What you should do. In the piece on OpenAI's AI-text classifier, write out the part starting at "Researchers stress that the classifier is" and ending at "in their journals.", swapping "universities" for "colleges".

Passage.
New OpenAI tool detects if text is written by ChatGPT or another AI

Researchers stress that the classifier is "not fully reliable."
Deena Theresa

Two months after OpenAI introduced ChatGPT to the public, students flocked to the AI tool to write their assignments, exams, software codes, and whatnot. This resulted in universities beginning to crack down on the usage of ChatGPT. A few science journals even banned the use of the chatbot in their journals. 

In what sounds like a solution, OpenAI themselves have released a tool designed to detect if the text has been written by artificial intelligence. In a blog post on Tuesday, OpenAI elaborated on the tool that has been trained to figure out if the text is written by a human or generated by AI, including ChatGPT.

"We recognize that identifying AI-written text has been an important point of discussion among educators, and equally important is recognizing the limits and impacts of AI-generated text classifiers in the classroom," the researchers wrote in a blog post. "We have developed a preliminary resource on the use of ChatGPT for educators, which outlines some of the uses and associated limitations and considerations."

However, the research laboratory warns that the new classifier tool is not "fully reliable" yet. So far, it has only correctly identified 26 percent of AI-written English texts. It also incorrectly labeled human-written text as AI-written nine percent of the time - "false positives."

The new classifier trained on a dataset of human-written and AI-generated texts

OpenAI also added that in comparison to the previously released classifier, the new classifier is more reliable on text from more recent AI systems.

The new classifier is a language model that has been fine-tuned on a dataset of pairs of human-written text and AI-written text on the same topic. The researchers collected the datasets from sources written by humans and divided the texts into prompts and responses. 

"On these prompts, we generated responses from a variety of different language models trained by us and other organizations. For our web app, we adjust the confidence threshold to keep the false positive rate low; in other words, we only mark text as likely AI-written if the classifier is very confident," according to the blog post.

The classifier should not be used as a primary decision-making tool

In their blog post, the researchers stress that the classifier should not be used as a "primary decision-making tool." The classifier is unreliable on short texts, those below 1,000 characters. The researchers also recommend using the classifier only for English text. It is unreliable on code. 

It is also to be noted that AI-written text can be edited to easily evade the classifier. "Classifiers like ours can be updated and retrained based on successful attacks, but it is unclear whether detection has an advantage in the long-term," the blog post reads.

The classifier is currently publicly available to get feedback on whether such imperfect tools are useful.

(Saved entries)
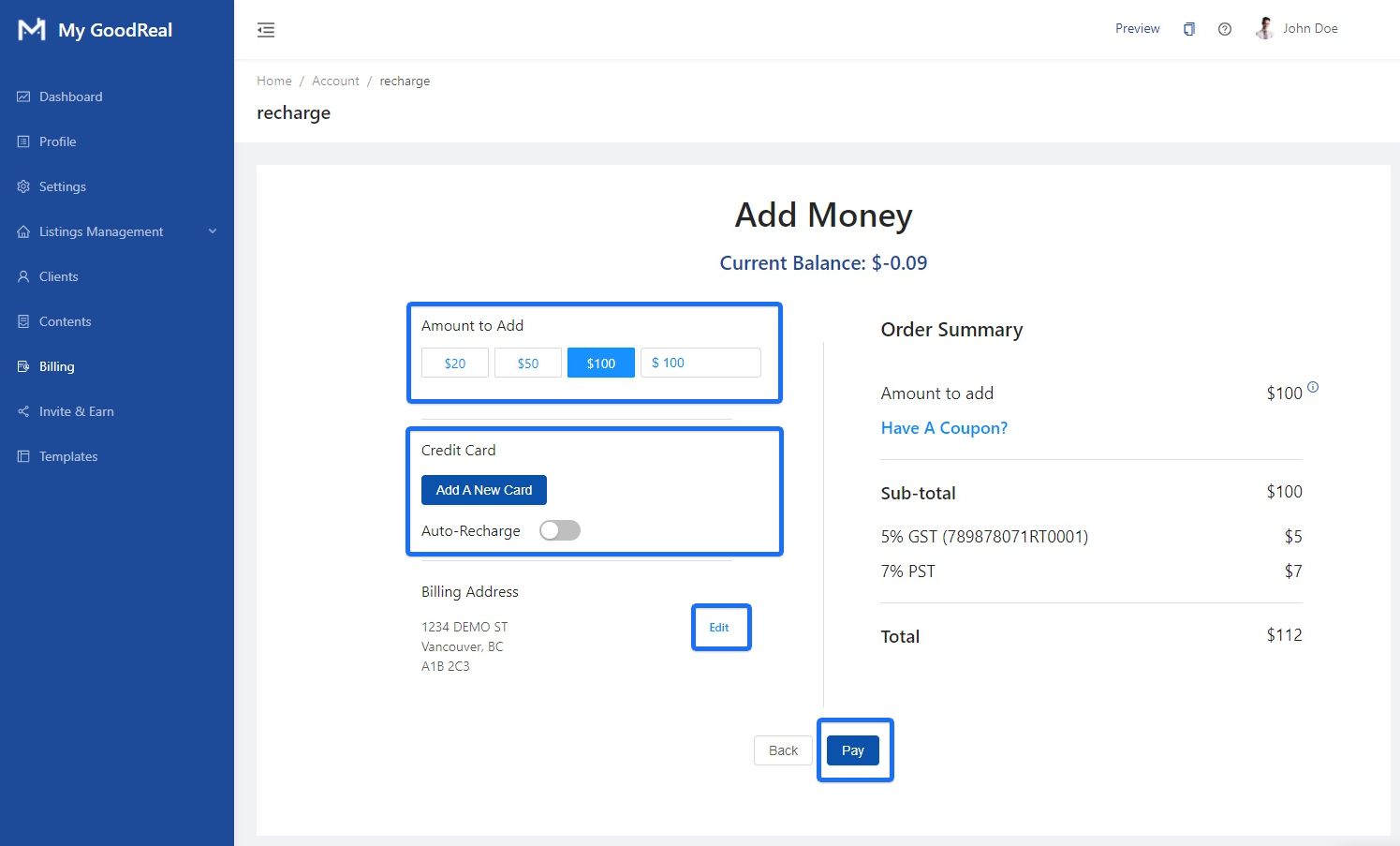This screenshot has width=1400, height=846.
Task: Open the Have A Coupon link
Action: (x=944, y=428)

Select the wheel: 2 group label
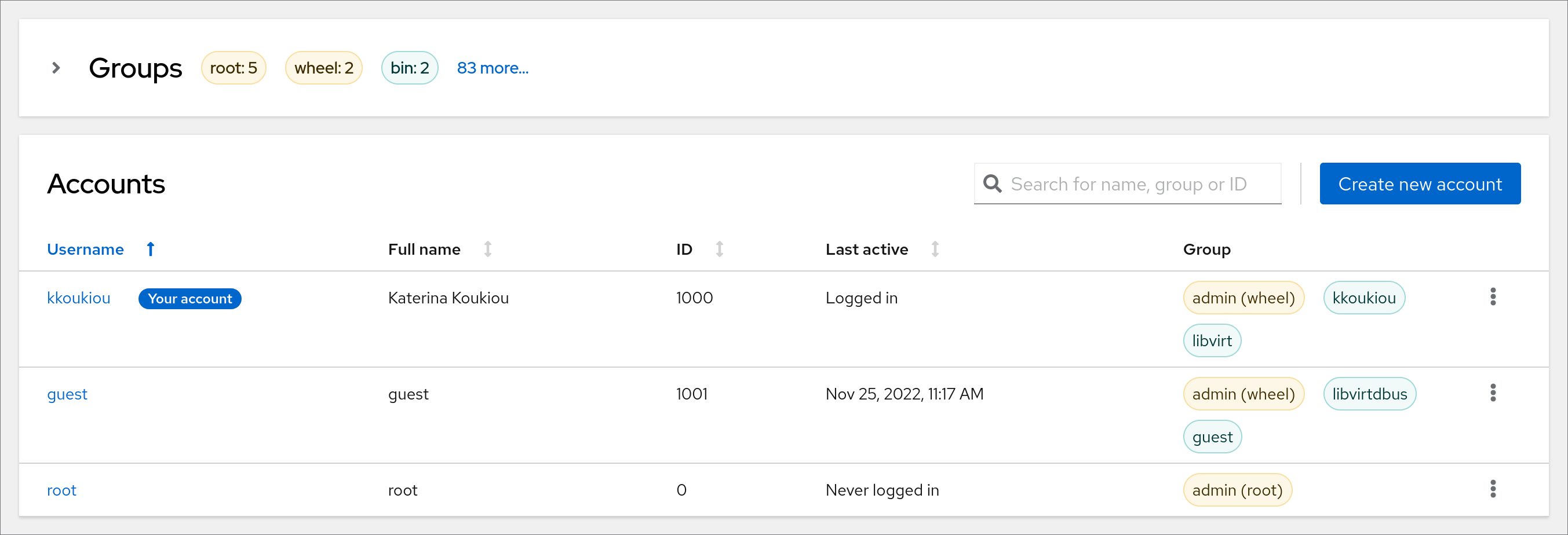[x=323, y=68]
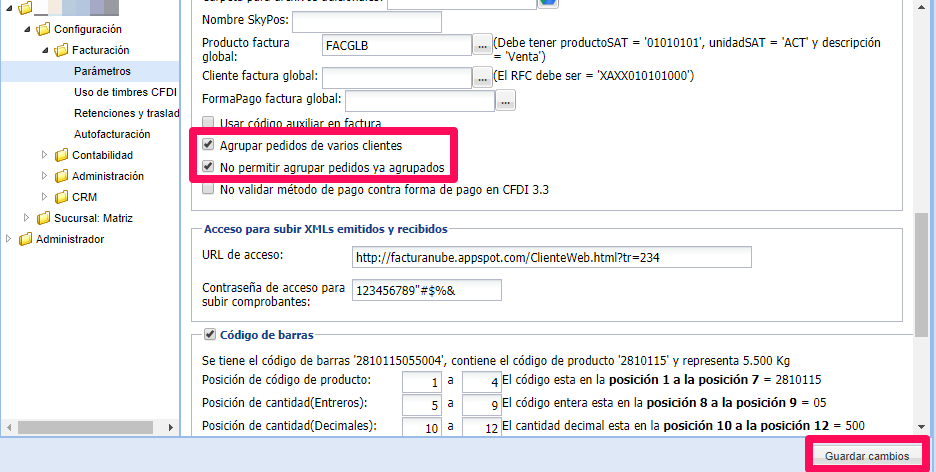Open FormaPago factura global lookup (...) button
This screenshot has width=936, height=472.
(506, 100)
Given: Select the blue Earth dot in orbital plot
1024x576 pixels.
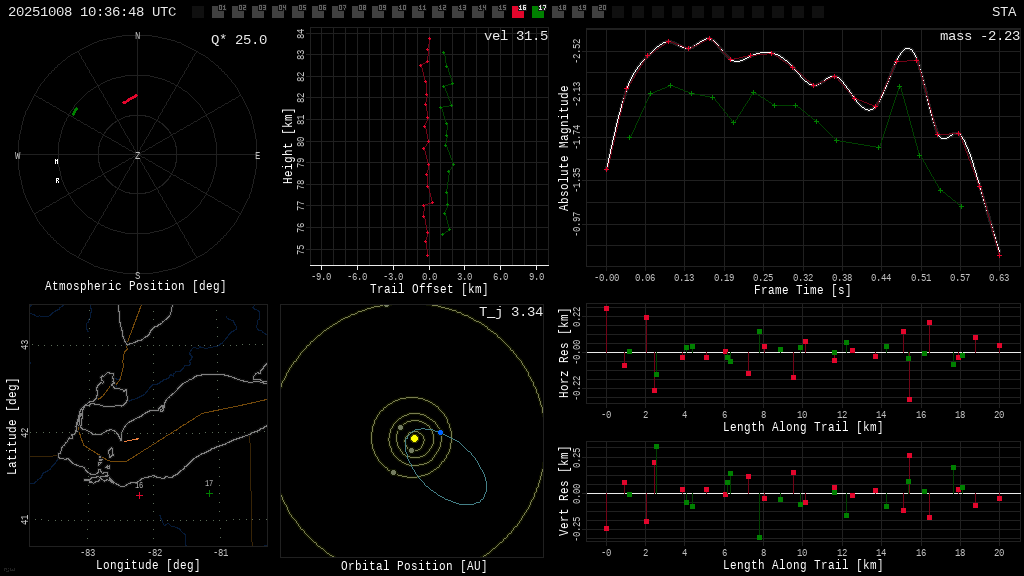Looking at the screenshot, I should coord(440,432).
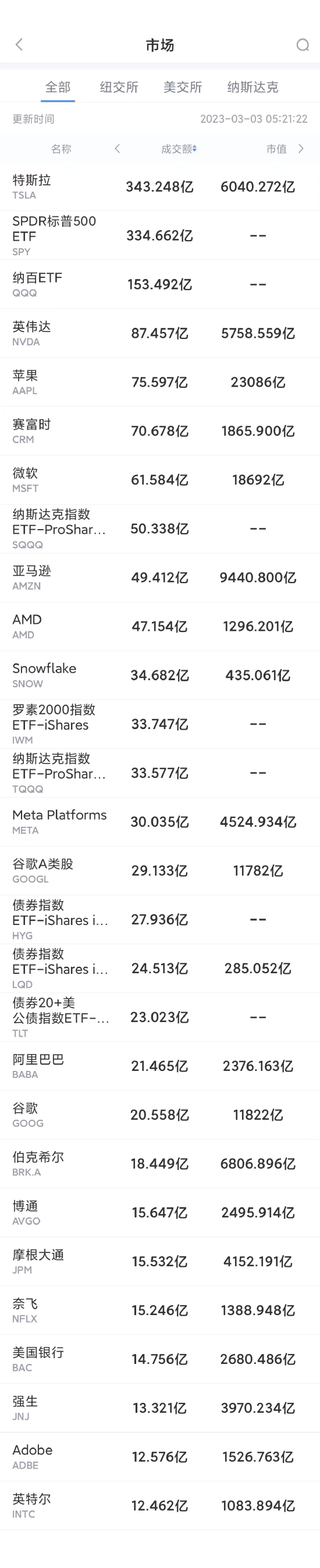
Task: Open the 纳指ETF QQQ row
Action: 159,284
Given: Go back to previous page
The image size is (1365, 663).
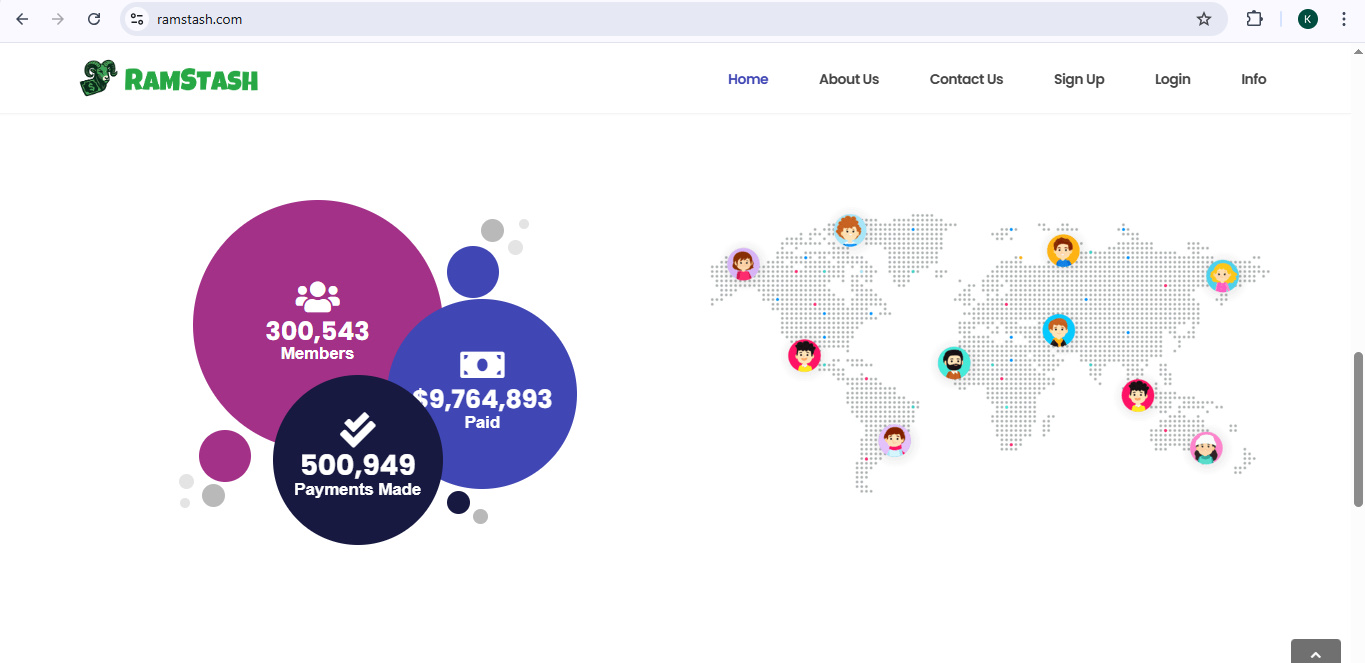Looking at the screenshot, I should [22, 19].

Response area.
Researchers stress that the classifier is "not fully reliable."
Deena Theresa

Two months after OpenAI introduced ChatGPT to the public, students flocked to the AI tool to write their assignments, exams, software codes, and whatnot. This resulted in colleges beginning to crack down on the usage of ChatGPT. A few science journals even banned the use of the chatbot in their journals.